Nous ne produisons pas d’études permettant d’établir un lien direct entre la consommation d’énergie et le fait de consulter ses données. Enedis fournit des données de la meilleure qualité possible pour que vous puissiez les utiliser, mais nous ne connaissons pas l’usage qu’en font les clients finaux. C’est le travail des fournisseurs et opérateurs

Nous publions sur l’Observatoire français de la transition écologique (1) un baromètre de la consommation qui mesure semaine par semaine la réduction de consommation par segment de client, après correction des effets météorologiques. Ce baromètre nous permet de constater une baisse de la consommation générale.

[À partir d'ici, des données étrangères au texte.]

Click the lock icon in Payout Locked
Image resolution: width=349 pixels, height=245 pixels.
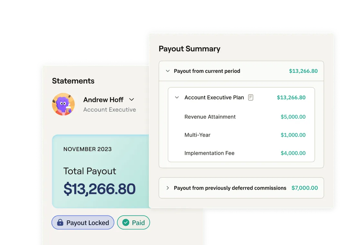coord(60,222)
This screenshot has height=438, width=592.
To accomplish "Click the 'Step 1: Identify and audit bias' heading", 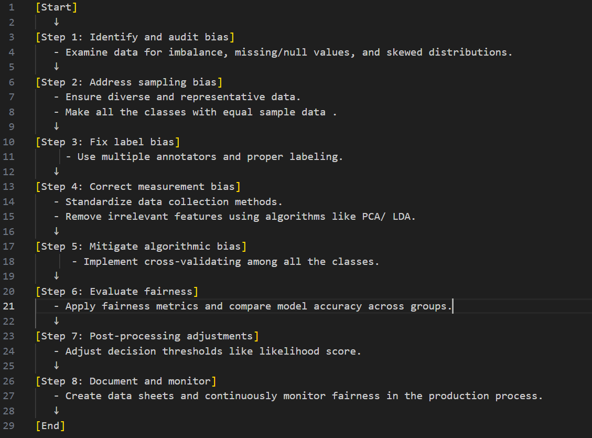I will (x=135, y=37).
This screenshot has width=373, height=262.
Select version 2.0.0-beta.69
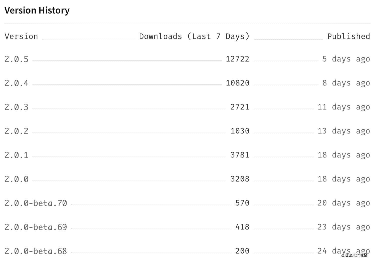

Mais nous ne pouvons pas aller dans le détail comme vous le faites pour savoir si les Français qui baissent leur consommation suivent leurs données sur une application. 

Vous occupez le poste de Directeur Développement, Innovation et Numérique, pouvez-vous nous révéler quels sont les grands chantiers actuels et à venir d'Enedis en matière de développement et d'innovation ? Et plus globalement, quels sont les grands défis actuels et à venir de la distribution d’électricité en France ?

Nous avons un défi commun : décarboner la France, ce qui implique de transférer de l’énergie issue du pétrole et du gaz vers de l’électricité. En 2050, l'électricité devrait représenter 55 % de la consommation d'énergie contre 25 % aujourd’hui. 

Nous aurons besoin de produire plus d’électricité décarbonée, qui passera dans des réseaux. Le réseau de distribution (Enedis) et le réseau de transport (RTE) sont la colonne vertébrale de cette transition.

En tant que distributeurs, nous allons être confrontés à un changement important du système électrique. Auparavant, nous avions quelques grandes centrales de production qui injectaient de façon descendante l’électricité dans les réseaux puis jusqu’au client. Maintenant, plus de 600 000 producteurs d’électricité, majoritairement renouvelable (photovoltaïque et éolienne), sont directement connectés au réseau. Il n’y a quasiment aucun site de production en autonomie, les sites en autoconsommation étant reliés au réseau pour évacuer le surplus de production. 

Le réseau fonctionne désormais dans les deux sens : alors qu’auparavant, nous écoulions l’électricité jusqu’au consommateur final, maintenant, le réseau récolte la production d’électricité partout sur le territoire et doit l’acheminer vers les consommateurs. 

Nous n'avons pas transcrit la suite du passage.